# Bereitgestellter Text
▶

Ora Guttmann, 1931–2024

Ora Guttmann (11.12.1931 – 7.5.2024) war über 50 Jahre Religionslehrerin in der Berliner Gemeinde und eine der Gallionsfiguren der Mitbestimmung der Frauen nach der Schoa – die erste jüdische Religionslehrerin, die erste Frau überhaupt, die in einen Synagogenvorstand gewählt wurde, die die Bat Mizwa in Berlin durchgesetzt hat, die an dem ersten wichtigen Gebetbuch, das Andreas Nachama 1997 für den speziellen deutsch-liberalen Ritus der Synagoge Pestalozzistraße herausgab, mitgearbeitet und Leute für Übertritte vorbereitet hat.

Ihre Eltern kamen aus Polen: der Vater aus Brody, die Mutter aus Izbica. Sie hatten sich in Frankreich kennengelernt, und dort Arbeit gesucht. 1931 gingen sie nach Palästina, Ora Klara wurde noch im selben Jahr in Haifa geboren. Als sie 10 war, ließen sich die Eltern scheiden; sie und ihr Bruder kam in verschiedene Kibbuzim des Hashomer Hazair. Der Vater hat neu geheiratet, und Ora bekam noch zwei Schwestern aus dieser Ehe, die sie sehr liebte. Ora diente in der Armee, genau gesagt in der Gadna – die war zuständig für die paramilitärische Ertüchtigung von Jugendlichen aus den Mabarot, aus den Barackensiedlungen. Ora, die vorher schon Lehrerin werden wollte und sich immer auch für Religion interessierte, besuchte dann das Lehrerseminar in Haifa und wurde Grundschullehrerin.

◀

# Bereitgestellte Einträge

▶

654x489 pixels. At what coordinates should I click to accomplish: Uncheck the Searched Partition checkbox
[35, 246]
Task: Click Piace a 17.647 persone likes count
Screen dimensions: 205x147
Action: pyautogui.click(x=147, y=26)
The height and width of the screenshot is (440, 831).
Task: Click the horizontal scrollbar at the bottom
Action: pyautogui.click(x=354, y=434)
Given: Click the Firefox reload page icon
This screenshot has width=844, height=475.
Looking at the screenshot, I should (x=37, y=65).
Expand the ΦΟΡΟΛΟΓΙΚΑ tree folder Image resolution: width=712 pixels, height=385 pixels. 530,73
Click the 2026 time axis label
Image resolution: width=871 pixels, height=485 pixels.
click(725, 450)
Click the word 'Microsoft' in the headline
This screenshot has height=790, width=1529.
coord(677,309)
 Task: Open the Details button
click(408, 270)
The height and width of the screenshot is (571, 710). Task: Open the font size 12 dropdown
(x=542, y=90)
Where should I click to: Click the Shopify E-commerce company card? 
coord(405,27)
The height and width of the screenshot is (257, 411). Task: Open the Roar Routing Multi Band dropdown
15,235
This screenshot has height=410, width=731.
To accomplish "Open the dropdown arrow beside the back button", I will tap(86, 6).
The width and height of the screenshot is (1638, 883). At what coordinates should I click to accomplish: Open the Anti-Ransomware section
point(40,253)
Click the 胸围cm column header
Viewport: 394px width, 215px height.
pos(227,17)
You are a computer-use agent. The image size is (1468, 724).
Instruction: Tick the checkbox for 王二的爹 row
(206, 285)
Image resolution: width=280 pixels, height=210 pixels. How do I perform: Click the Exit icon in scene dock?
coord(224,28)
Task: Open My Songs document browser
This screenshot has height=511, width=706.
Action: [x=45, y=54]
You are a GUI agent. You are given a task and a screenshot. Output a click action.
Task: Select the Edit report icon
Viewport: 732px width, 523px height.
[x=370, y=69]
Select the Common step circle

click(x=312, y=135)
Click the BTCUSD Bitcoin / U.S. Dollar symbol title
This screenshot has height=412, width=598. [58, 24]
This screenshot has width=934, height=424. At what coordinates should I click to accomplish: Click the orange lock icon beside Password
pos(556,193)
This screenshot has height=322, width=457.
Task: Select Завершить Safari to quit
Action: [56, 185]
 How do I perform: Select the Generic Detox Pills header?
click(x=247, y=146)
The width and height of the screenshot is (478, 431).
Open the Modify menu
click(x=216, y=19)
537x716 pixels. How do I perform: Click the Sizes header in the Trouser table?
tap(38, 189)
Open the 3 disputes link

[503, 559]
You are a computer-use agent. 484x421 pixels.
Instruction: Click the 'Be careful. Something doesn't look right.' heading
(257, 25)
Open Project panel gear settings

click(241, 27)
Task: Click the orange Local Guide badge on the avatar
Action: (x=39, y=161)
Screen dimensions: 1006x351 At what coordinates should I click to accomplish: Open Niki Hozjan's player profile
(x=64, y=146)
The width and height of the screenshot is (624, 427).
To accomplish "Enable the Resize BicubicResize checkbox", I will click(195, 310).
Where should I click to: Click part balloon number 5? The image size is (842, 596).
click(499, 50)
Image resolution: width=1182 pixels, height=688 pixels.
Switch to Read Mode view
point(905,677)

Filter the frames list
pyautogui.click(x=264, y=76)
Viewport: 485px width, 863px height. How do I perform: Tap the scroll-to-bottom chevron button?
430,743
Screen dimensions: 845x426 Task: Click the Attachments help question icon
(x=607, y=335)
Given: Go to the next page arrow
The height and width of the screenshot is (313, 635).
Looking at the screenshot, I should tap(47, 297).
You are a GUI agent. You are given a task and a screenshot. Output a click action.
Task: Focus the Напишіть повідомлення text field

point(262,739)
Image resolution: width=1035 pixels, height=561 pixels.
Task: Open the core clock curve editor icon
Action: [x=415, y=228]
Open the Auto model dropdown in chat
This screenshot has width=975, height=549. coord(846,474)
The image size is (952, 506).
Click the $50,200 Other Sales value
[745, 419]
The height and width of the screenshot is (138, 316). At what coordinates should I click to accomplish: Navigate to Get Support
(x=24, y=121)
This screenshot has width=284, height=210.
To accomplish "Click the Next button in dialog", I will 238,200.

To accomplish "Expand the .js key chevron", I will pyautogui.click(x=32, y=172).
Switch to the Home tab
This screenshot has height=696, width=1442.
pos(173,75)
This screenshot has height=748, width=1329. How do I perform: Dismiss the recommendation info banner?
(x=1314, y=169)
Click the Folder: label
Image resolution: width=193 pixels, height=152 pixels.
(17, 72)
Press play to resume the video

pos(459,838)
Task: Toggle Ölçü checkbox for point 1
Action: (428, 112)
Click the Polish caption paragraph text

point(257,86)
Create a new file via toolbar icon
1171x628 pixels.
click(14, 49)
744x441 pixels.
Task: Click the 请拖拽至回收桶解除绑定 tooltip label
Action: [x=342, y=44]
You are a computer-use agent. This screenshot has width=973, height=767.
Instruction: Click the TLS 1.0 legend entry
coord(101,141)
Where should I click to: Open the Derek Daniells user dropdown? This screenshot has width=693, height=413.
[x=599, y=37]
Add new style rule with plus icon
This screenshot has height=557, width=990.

◀

# Zu erledigen
1. Aus welchem Ort stammte der Vater von Ora Guttmann laut dem Text über Ora Guttmann?
2. Setzen Sie den Text über Ora Guttmann im Anschluss an seinen letzten Satz fort.
Die Einträge stammen aus einer anderen Quelle als der Text.

# Ergebnisse je Aufgabe
1. Aus Brody in Polen.

2.
In der Armee hatte sie ihren Mann Gad kennengelernt, der mit der Jugendalija aus Berlin nach Palästina gekommen war, er wollte zurück nach Berlin und sie folgte ihm 1957. Noch im gleichen Jahr begann sie, in der Jüdischen Gemeinde Religion zu unterrichten – von Anfang an Jungen und Mädchen. Anfangs wurden die Kinder mit einem Bus eingesammelt, es gab ja nicht viele, und in der Sybelstraße unterrichtet, und nach dem Bau des Gemeindehauses in der Fasanenstraße dann dort. Fast alle alteingesessenen Erwachsenen waren Schüler dieser kleinen, so mitreißenden wie energischen und eleganten Frau. „Immer wenn Benno Bleiberg mich sieht, sagt er `Ora, meine erste Liebe`“, erzählte sie. Und auch, dass sie die wenigen Kinder aus dem Osten, u.a. Hermann Simon, unterrichtet hat, sie im Jüdischen Krankenhaus, bis zum Mauerbau.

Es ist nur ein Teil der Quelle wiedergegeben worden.